Wednesday, March 14, 2007

Ghana needs disciplined youth with proactive behaviour

Kumasi, March 14, GNA – Mr. Boniface Abubakar Saddique, Minister of Manpower, Youth and Employment, has stated that the nation needs a well-disciplined youth with very proactive behaviour to move it forward.
       He said this essential requirement becomes a challenge for stakeholders, more especially partners in youth development to adopt strategies to shape the youth in a manner to facilitate achievement of national development goals.
       Mr Saddique was speaking at the opening of the Ashanti region second cycle Students' Representative Council (SRC) 10th anniversary and Students' Week celebration in Kumasi on Tuesday.
       The celebration is under the theme, "A Decade of Students' Activism and Advocacy – A Retrospective and Prospective Look".
       He said the best part of anybody's life is his or her youthful age and therefore if any government fails to empower and develop its youth, the future indeed is bleak for the nation.
       The Minister said it was against this background that the government formulated a national youth policy in 1999.
       Mr Saddique indicated that the incident of drug addiction, alcoholism, immoral sexual behaviour in the wake of HIV/AIDS, indecent dressing and other social vices have been identified as the main causes of indiscipline which had engulfed the society. "Some of our young people are wayward, disrespectful and often show complete disregard to authority.

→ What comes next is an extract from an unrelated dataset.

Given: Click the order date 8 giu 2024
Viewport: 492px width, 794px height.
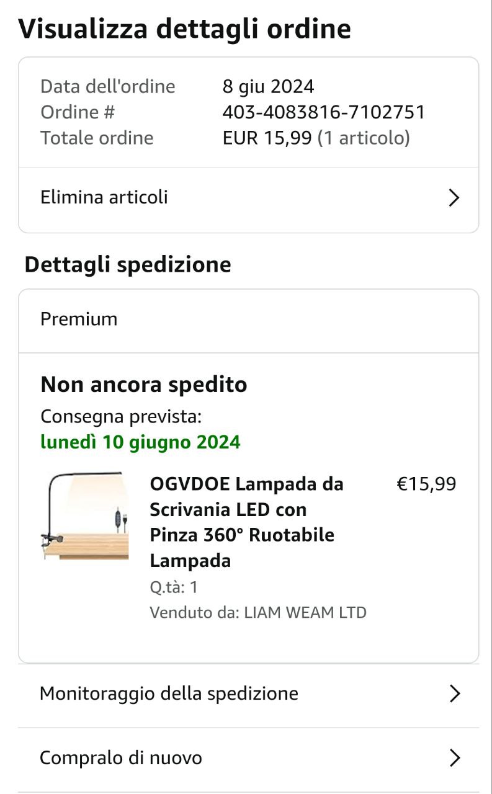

       Their actions and behaviour towards adults is nothing to write home about and it is high time all hands be on deck to control our youth and guide them along the road of good morals before they get out of hand", the Minister said.
       "The time has come for positive steps to be taken to arrest this unfortunate dilemma in which the youth find themselves and to propel them forward into life of hope, confidence and focus", he added.
       Mrs Eunice Appiah-Nkansah, Vice-Principal of Kumasi Technical Institute (KTI), advised the students to use dialogue but not violence in finding solutions to their problems to enhance effective teaching and learning in schools.
      She hoped the celebration would provide access to information and arouse students' interests, patriotism, commitment and active participation for a positive change in students' activism and advocacy since those qualities constituted the master keys for effective nation building.
      In a speech read on his behalf, Mr Osei Assibey Antwi, Deputy Ashanti Regional Minister, called for effective establishment of Counselling and Guidance Units in schools to facilitate effective addressing of students' problems.
       He called on the students to work assiduously and aim high at all levels in their lives.
       Mr John A. Amidini, West Africa Examination Council (WAEC) controller in-charge of Ashanti and Mr Vincent Ankamah-Lomotey, Deputy Registrar, General Administration at the Kwame Nkrumah University of Science and Technology (KNUST), spoke on the topic "The Hullabaloo, WASSCE Grading System in Focus".
     They asked the students to read wide to broaden their horizon and to contact educational authorities whenever they were confronted with problems.